Die RAG will bis zum Jahr 2015 Kokskohle zu Weltmarktpreisen produzieren und lässt sich auf der Jahresversammlung des Gesamtverbands Steinkohle von Ministerpräsident Peer Steinbrück feiern

AUS ESSEN KLAUS JANSEN

„Herr Steinbrück, sagen sie doch mal was zu den Journalisten“, sagt Herr Müller. Und Herr Steinbrück folgt prompt: „Kein subventionierter Bereich hat sich in den vergangenen Jahren prächtiger Entwickelt als die Steinkohle.“ Müller dankt, Steinbrück freut sich. Der Chef der RAG und der SPD-Ministerpräsident von Nordrhein-Westfalen verstehen sich: „Die Ziele des Unternehmens und der Landesregierung sind nahezu identisch“, erklärt Werner Müller der versammelten Presse im Anschluss an die Jahrestagung des Gesamtverbands Steinkohle in Essen.

Die Kohleförderer des Ruhrgebiets spüren politischen Rückenwind, nicht nur von der NRW-SPD. Hohe Rohstoffpreise und die gestiegene Nachfrage, vor allem aus China, haben die zu subventionierende Kluft zwischen Produktionskosten und Weltmarktpreisen verringert. Bernd Tönjes, RAG-Vorstand und Chef der Deutschen Steinkohle AG (DSK), spricht sogar von einem „Paradigmenwechsel“ in der öffentlichen Wahrnehmung des Subventionsempfängers Kohle – und verweist auf eine von der DSK selbst in Auftrag gegebene Umfrage des Bochumer Instituts für Angewandte Kommunikationsforschung, nach der sich über 80 Prozent der Deutschen gegen eine Reduzierung der Kohleförderung aussprechen.

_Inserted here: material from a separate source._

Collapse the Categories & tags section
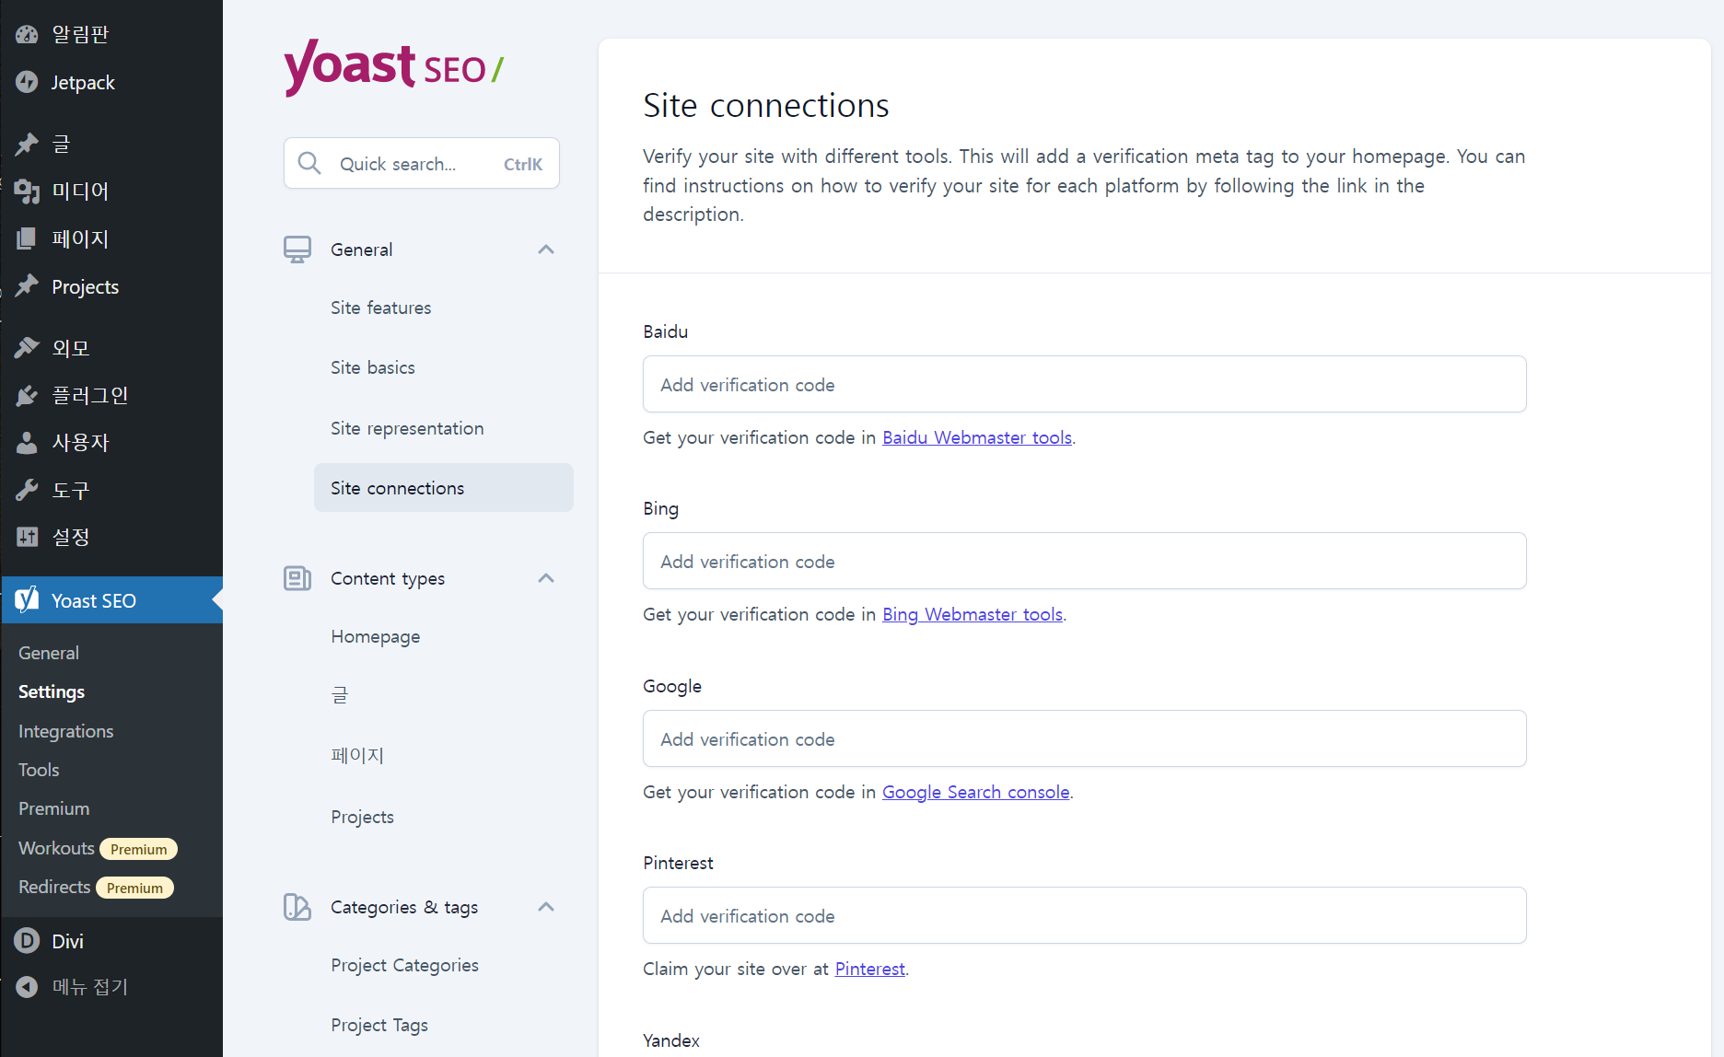This screenshot has height=1057, width=1724. 546,907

Genutzt werden soll die gefühlte Unterstützung, um ehrgeizige Projekte voranzubringen. RAG-Chef Müller wiederholt seinen Plan, im Bergwerk Ost bei Hamm einen neuen Zechenschacht zu eröffnen. „Penunzen von Steinbrück und Schröder wollen wir dafür nicht“, betont Müller – wohl aber politische Unterstützung. „Es wäre tragisch, wenn das Land jetzt von ihren Grundsätzen in der Kohlepolitik abrücken würde, wo die Zeit der Ernte beginnt“, so Müller. Dass die kommt, steht für den Konzernchef außer Frage: Bis zum Jahr 2015 will die RAG die Produktionskosten für die Tonne Kokskohle auf 200 Euro pro Tonne senken. „Wenn die Preise weiter konstant hoch bleiben, und davon gehen wir aus, können wir unter dem Weltmarktpreis produzieren“, sagt Müller.

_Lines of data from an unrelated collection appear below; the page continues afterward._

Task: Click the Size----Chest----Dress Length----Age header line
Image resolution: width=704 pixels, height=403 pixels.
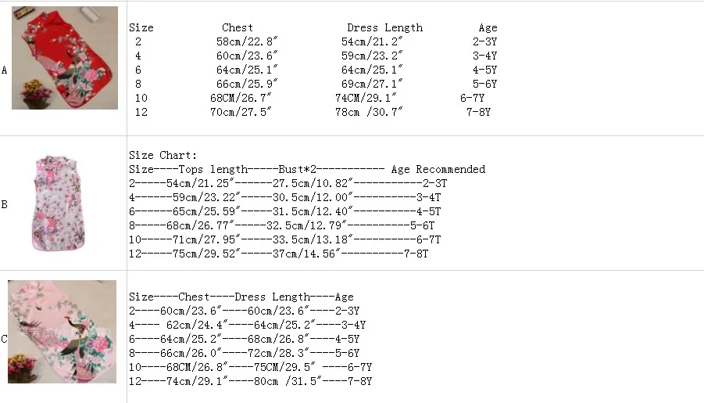Action: (241, 297)
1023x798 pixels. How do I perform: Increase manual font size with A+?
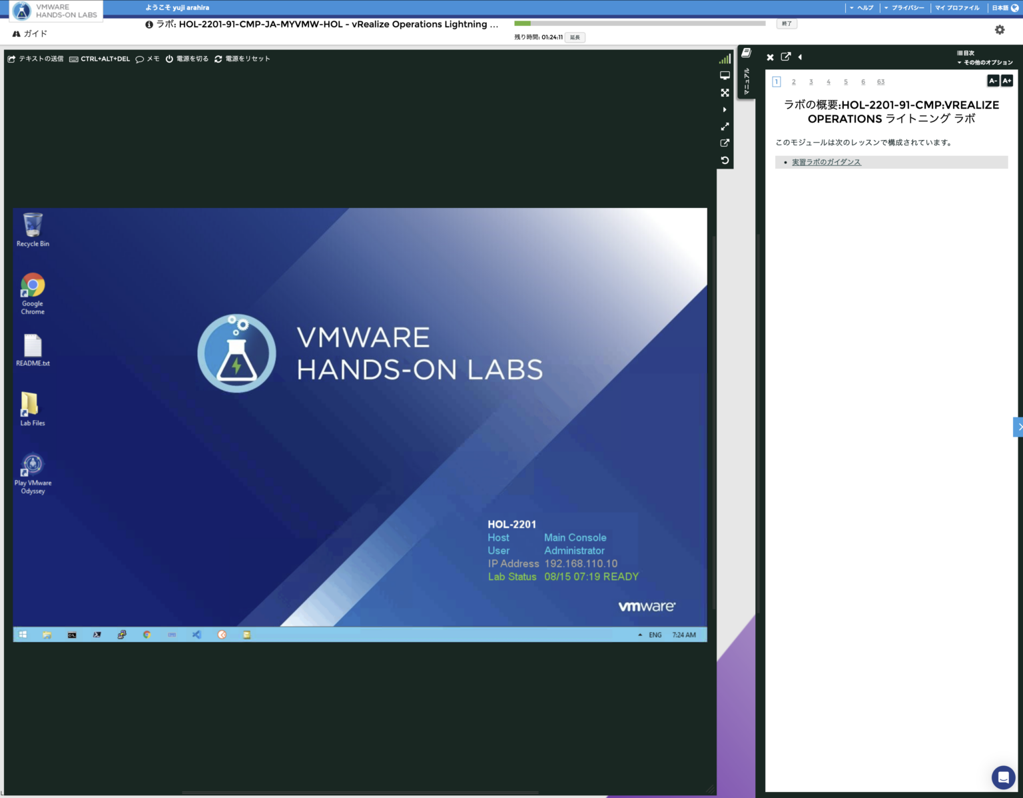coord(1006,80)

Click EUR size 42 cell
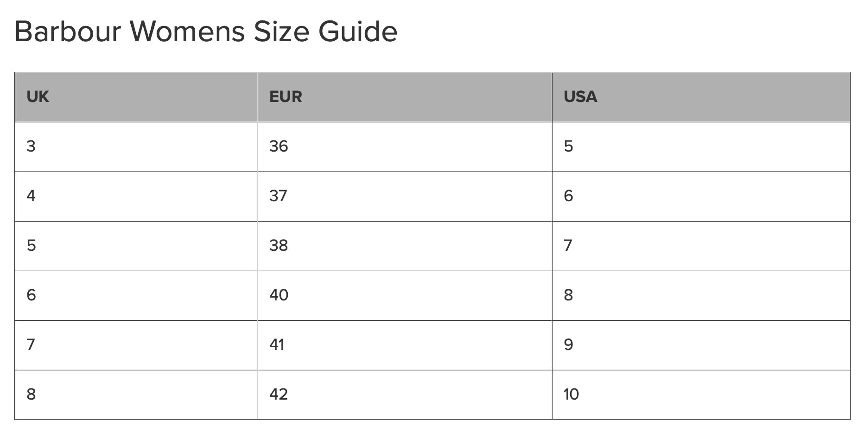405,395
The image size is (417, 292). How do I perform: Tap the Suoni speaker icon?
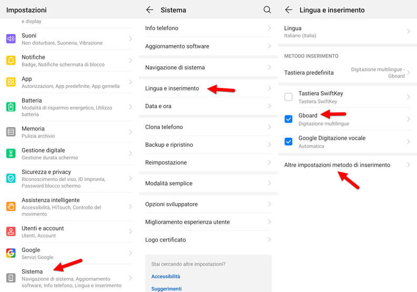[x=11, y=38]
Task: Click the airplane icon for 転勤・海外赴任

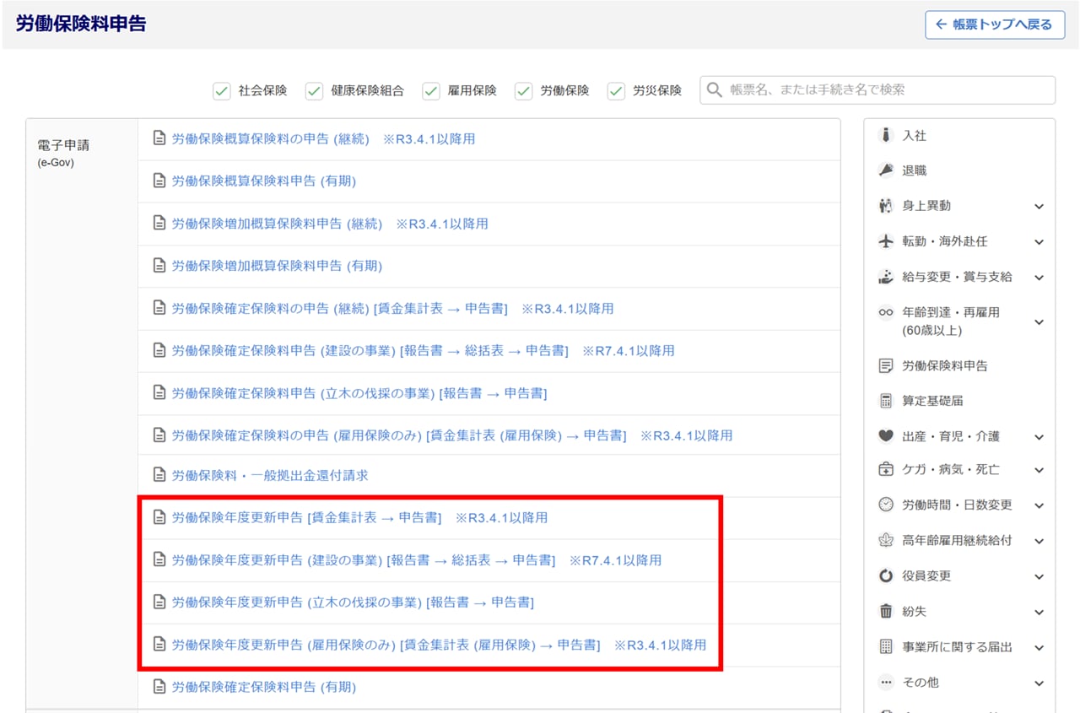Action: [x=885, y=241]
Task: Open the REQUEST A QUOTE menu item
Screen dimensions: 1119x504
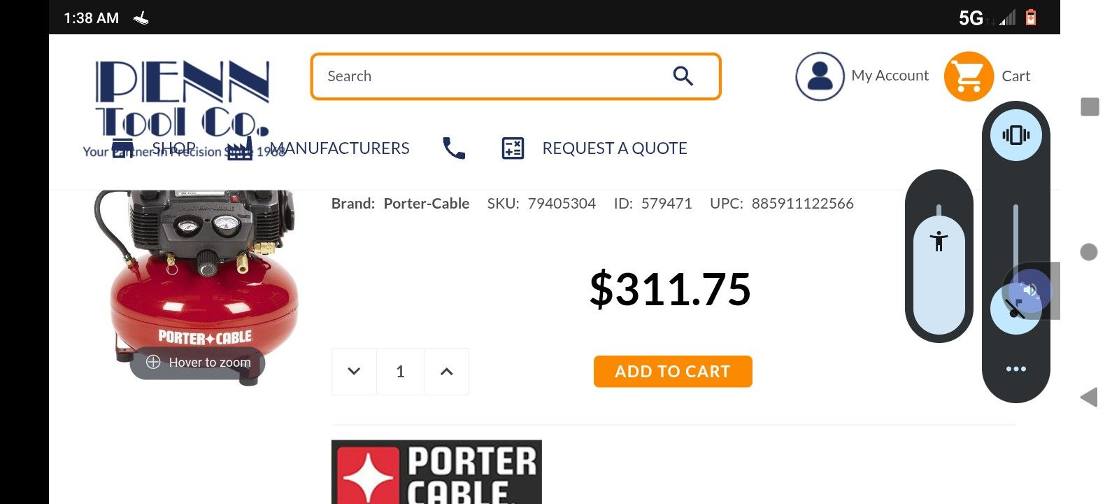Action: pyautogui.click(x=615, y=148)
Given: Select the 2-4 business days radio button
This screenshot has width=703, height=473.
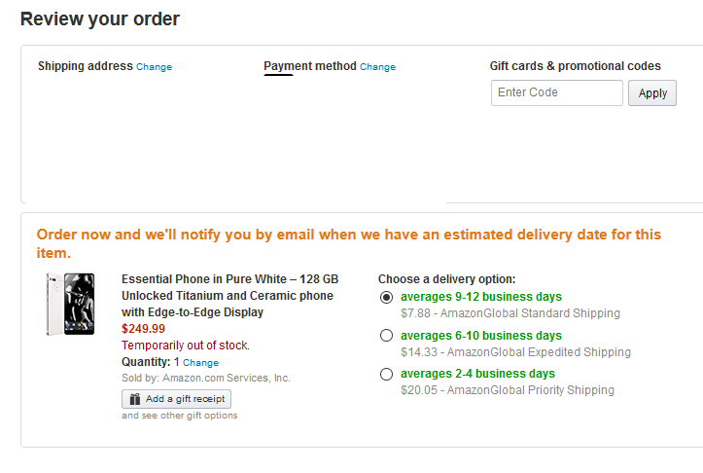Looking at the screenshot, I should (386, 374).
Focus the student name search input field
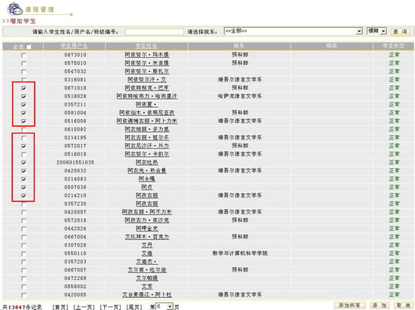This screenshot has height=310, width=415. coord(154,32)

Steinbrück teilt Müllers Optimismus: „Die Zeiten niedriger Preise sind erstmal passé“, sagt er. Deshalb sei es auch richtig, dass die RAG ihre Zechen erweitern wolle. „Wenn zu Weltmarktpreisen produziert werden kann, ist ja auch die Frage nach Subventionen obsolet“, so die einfache Rechnung des Ministerpräsidenten. Seine Landesregierung stehe jedenfalls als Moderator bereit – und als Werbeträger wohl auch. „Ich habe kein Problem damit, wenn die politische Konkurrenz aus der Kohleförderung ein Wahlkampfthema macht“, sagt Steinbrück. Er werde die Steinkohle verteidigen, auch über 2012 hinaus, wenn die Verträge über die Subventionierung auslaufen. Und weil Steinbrück so freundlich und artig ist, bedankt sich auch Werner Müller mit einem Kompliment: „Ich bin mir sicher, dass Sie dann noch im Amt sind“.